Inside Google's Anti-Malware Operation

Trailrunner7 writes "A Google malware researcher gave a rare peek inside the company's massive anti-malware and anti-phishing efforts at the SecTor conference here, and the data the company has gathered shows that the attackers who make it their business to infect sites and exploit users are adapting their tactics very quickly and creatively to combat the efforts of Google and others. While Google is still a relative newcomer to the public security scene, the company has deployed a number of services and technologies recently that are designed to identify phishing sites, as well as sites serving malware, and prevent users from finding them. The tools include the Google SafeBrowsing API and a handful of services that are available to help site owners and network administrators find and eliminate malware and the attendant bugs from their sites. Fabrice Jaubert, of Google's anti-malware team, said the company has had good luck identifying and weeding out malicious sites of late. Still, as much as 1.5 percent of all search result pages on Google include links to at least one malware-distribution site, he said."

"Can I turn it off?"

[Grismar]

This suggests that Google will actively filter out sites that spread malware or are phishing?

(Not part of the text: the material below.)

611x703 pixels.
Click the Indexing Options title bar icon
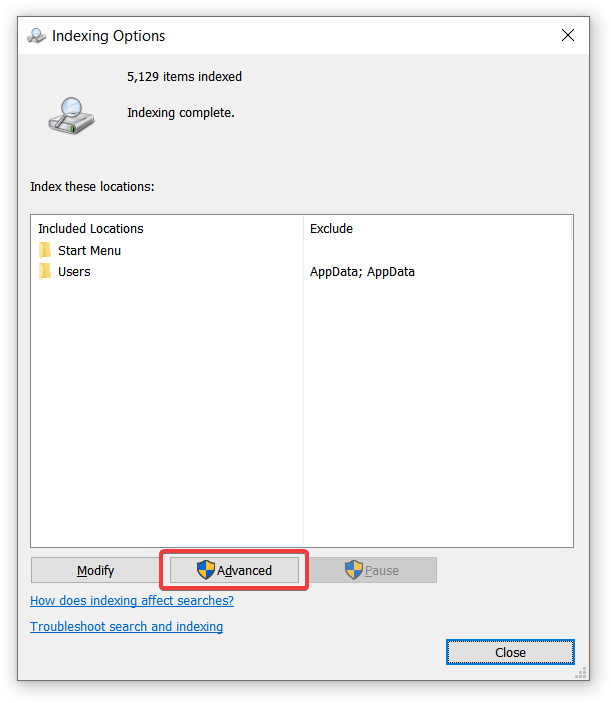[x=36, y=36]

I'm sure Google will do a fine job at it and odds are I would leave such a feature on, but shouldn't there be an option to turn it off? I would feel way better about a search engine if I knew I could turn all its censoring features off. It's the same with SafeSearch, I have it turned to moderate, but I like the fact that I can opt to turn it off.

It's a group effort.

[happy_place]

I've got a buddy from Bluecoat. They regularly search for these sites, and he says their company regularly reports malware sites to Google. He said there was a time when their software blocked Google because it wouldn't clean up its act. Things have changed.